Küfretmiş olanlar kimledir?
Solda olanlardır. Onlar gücün, yalanın, servetin sorunları çözeceğini sanıyorlar. Kişilerin sorunlarını çözemeyeceğini bildikleri halde onları büyütüp onlara dayanarak sömürülerini sürdürenler birer kâfirdir.
Ben Gülen’i ve Erdoğan’ı yakından tanırım, onlar da beni tanırlar. Biz cihad kardeşiyiz. Erdoğan’ın Erbakan’ı temsilen onun yarısı kadar cihatta yeri yoktur. Aynı şekilde Gülen de Bediüzzaman’ı temsil eder, onun cihattaki katkısı Bediüzzaman’ın yarsı kadardır. Bu iki muhterem zat samimi inanmış insanlardır. Allah’ın rızası dışında bir şey yapmazlar...
Siyasette kıble Erdoğan’dır, dinde kıble Gülen’dir. Allah bunları görevlendirmiş. Kendi aralarında hata ederek kavga etseler bile bizim onları uyarmamız ama taraf tutmamamız gerekir. Taraf tutanlar küfretmiş olan kimselerdir. Yakından tanıdığım bu iki zatın Akevler ile herhangi bir sorunları yoktur. Her ikisinin yanındaki küfretmiş olanlar Akevler’i dışlamışlardır. Bizim onlara ihtiyacımız yoktur. Bizim küfretmiş olmayanlara ihtiyacımız vardır, Allah’a giden yolda bizimle beraber olmak isteyenlere ihtiyacımız vardır...” (s.10)
*
“Bizim sizden hiçbir farkımız yoktur. Bu sebepledir ki biz size ‘siz inin biz çıkalım, siz yapamıyorsunuz biz yapalım’ demiyoruz; ‘doğrusu böyledir, hep beraber doğrusunu yapalım’ diyoruz; ‘iktidar hükmetmek için değil, hizmet için olsun’ diyoruz...
وَمَا نَرَاكَ اتَّبَعَكَ إِلَّا
“Ve biz size tabi olanları görmüyoruz”
İnsanlar kendilerinin dışındakileri kendilerinden üstün görürler. Çocuklar anne babalarının ve dedelerinin yaptıklarını beğenmez, komşulara benzemek isterler. Bu sebepledir ki birçok örtülü ailelerin çocukları başlarını açıyor, birçok açıkların çocukları da örtüyor.

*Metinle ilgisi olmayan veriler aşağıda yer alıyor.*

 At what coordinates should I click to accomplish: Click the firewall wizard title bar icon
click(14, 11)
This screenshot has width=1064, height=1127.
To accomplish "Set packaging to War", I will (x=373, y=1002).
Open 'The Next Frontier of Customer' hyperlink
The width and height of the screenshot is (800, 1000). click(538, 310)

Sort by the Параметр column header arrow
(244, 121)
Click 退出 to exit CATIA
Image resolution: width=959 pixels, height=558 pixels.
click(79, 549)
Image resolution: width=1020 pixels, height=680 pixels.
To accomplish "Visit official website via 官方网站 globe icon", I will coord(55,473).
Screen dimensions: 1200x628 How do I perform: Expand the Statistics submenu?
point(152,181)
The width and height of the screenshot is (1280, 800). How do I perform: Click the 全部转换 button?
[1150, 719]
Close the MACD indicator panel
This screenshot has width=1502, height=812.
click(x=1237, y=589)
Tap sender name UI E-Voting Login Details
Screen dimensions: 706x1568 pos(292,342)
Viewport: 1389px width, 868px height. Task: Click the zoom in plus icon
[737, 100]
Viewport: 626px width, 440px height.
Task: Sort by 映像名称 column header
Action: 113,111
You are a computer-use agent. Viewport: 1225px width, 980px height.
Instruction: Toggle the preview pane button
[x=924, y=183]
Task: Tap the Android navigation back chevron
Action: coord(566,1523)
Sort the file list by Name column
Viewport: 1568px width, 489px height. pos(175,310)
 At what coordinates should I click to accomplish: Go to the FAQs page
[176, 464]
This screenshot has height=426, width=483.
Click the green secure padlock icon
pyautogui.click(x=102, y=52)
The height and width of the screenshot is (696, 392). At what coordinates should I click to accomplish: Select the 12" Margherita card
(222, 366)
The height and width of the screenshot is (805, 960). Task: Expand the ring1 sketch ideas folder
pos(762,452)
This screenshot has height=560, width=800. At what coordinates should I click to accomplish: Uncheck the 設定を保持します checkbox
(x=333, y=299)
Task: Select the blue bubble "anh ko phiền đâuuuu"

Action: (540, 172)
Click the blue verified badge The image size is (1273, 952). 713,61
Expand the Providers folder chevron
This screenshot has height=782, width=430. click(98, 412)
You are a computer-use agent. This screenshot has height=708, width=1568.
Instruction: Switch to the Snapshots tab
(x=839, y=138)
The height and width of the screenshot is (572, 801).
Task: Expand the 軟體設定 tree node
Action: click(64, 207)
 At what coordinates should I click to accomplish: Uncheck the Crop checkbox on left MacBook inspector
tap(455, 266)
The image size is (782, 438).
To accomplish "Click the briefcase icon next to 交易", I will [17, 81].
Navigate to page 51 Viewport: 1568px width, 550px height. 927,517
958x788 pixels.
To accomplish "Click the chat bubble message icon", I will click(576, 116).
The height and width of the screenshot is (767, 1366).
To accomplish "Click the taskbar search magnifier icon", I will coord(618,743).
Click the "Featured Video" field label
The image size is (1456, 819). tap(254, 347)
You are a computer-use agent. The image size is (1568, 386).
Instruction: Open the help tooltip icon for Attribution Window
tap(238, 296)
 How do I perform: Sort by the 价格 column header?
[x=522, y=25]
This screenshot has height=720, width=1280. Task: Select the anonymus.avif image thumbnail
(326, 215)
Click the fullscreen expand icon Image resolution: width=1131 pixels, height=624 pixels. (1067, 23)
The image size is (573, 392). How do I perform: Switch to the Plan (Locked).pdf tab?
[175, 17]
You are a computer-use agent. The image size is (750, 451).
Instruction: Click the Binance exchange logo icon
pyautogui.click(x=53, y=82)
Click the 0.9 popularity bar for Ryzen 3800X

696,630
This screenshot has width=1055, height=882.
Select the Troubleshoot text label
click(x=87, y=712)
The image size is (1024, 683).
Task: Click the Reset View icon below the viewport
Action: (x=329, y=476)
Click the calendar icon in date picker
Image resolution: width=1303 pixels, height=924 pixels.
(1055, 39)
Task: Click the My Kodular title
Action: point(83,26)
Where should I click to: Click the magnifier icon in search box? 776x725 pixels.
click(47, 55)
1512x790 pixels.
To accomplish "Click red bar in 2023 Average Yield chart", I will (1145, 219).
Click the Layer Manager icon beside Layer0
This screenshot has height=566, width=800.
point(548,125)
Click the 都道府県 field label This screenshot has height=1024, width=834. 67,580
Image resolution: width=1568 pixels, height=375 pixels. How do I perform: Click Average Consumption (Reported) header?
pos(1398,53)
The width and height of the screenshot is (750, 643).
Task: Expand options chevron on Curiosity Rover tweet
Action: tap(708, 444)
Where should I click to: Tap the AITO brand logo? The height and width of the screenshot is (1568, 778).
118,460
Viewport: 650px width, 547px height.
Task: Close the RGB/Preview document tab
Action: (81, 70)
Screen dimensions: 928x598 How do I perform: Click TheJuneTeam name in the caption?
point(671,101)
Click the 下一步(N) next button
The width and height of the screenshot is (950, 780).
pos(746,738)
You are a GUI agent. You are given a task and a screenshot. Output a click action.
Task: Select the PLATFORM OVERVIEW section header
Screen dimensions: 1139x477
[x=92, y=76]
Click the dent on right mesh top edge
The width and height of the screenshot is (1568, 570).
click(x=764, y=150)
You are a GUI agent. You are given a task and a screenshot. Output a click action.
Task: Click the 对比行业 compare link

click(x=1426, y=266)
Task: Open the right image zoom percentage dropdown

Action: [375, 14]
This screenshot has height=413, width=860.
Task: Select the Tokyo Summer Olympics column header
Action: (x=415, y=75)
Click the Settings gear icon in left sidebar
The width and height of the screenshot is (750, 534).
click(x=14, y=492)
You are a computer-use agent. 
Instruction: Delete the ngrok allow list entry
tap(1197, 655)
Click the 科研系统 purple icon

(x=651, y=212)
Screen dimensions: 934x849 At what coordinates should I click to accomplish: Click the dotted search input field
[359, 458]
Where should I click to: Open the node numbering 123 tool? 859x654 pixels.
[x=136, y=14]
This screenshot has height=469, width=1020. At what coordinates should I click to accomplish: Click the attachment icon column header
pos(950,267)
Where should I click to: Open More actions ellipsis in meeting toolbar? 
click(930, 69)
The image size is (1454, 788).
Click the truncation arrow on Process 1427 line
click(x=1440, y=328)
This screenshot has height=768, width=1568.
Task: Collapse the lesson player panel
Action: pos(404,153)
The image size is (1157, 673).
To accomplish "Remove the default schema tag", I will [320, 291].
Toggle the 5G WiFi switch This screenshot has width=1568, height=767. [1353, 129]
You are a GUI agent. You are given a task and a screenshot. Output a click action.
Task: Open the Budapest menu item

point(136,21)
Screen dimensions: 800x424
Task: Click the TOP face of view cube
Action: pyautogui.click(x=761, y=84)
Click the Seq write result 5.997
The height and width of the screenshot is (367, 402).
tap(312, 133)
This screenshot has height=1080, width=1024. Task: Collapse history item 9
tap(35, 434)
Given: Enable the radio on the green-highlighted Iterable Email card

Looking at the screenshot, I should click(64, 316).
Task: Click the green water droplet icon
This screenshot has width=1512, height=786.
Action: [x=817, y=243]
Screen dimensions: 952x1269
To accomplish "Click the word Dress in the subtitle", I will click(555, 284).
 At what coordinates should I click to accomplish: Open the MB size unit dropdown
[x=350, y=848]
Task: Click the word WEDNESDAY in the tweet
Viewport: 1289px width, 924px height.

Müminler kendileri takdir edip onlara uyma yerine; bakıyorlar, zenginler onu dinliyor mu? Askerler onu dinliyor mu? Ona göre onun bir değeri vardır diyorlar.
Çok kalabalık kimselerin takip ettiği kimseler tebliğ görevini yapamazlar. Örnek olarak diyebiliriz ki; Fethullah Gülen işte bunun için Bediüzzaman’ın yarısı kadar olamıyor, Recep Tayyip Erdoğan işte bunun için Erbakan’ın yarısı kadar bile olamıyor...” (s.11)
*
“… İnternet dergimizde yayınladığımız yazıyı birkaç yüz kişi okumakta, gazetede yayımlanan yazıyı birkaç bin kişi okumaktadır. Neden? Çünkü orada herkesin okuduğunu okuyorlar. Kendi başına okuyup karar verme yeteneği yoktur. Dolayısıyla bir şeyi duyduğu zaman onlara bakar. Kim zenginse o doğrusunu bilir! Kim vekilse o doğrusunu bilir!
Oysa doğru olan onu arayanlarda vardır, beyni onu aramışsa onu bulur.
Zenginlerin ve iktidarda olanların bilgiye ihtiyaçları yoktur, onlar zaten allamedir! Onun için onlar arayış içinde değildirler. Onlar hasımlarını yenme ile meşguldürler. Dolayısıyla onlarda cahil âlimler vardır. Oysa yoksullar ve sıradan halk ise muhtaç durumdadır. Kendisine nimet aramak zorundadır.
Kâfirler bu nimeti zenginlerde, iktidar sahiplerinde, kerametli velilerde ararlar.
Müminler ise kendi akıllarında ve Allah’ın verdiği kabiliyette ararlar. Herkesi dinlerler ama sonunda kendi akılları ile Rablerinin ilhamına göre karar verir ve hareket ederler...”
“Hazreti Nuh kendisi kendisiyle beraber olacak olanlar için gemi yapmaya başlamış ama kavmi ona saldırmıştır. Akevler’deki olay da budur. Biz kendimiz sitemizi/semtimizi kurmaya başladık, onlar da bize saldırdı. Giriştiğimiz cihadda buraya kadar geldik. Bizdeki yanlışlar ve eksikler sebebiyle son zafer henüz elde edilemedi ama elde edilecektir...
Evet…
Biz Adil Düzenciler yanlış yapmıyoruz.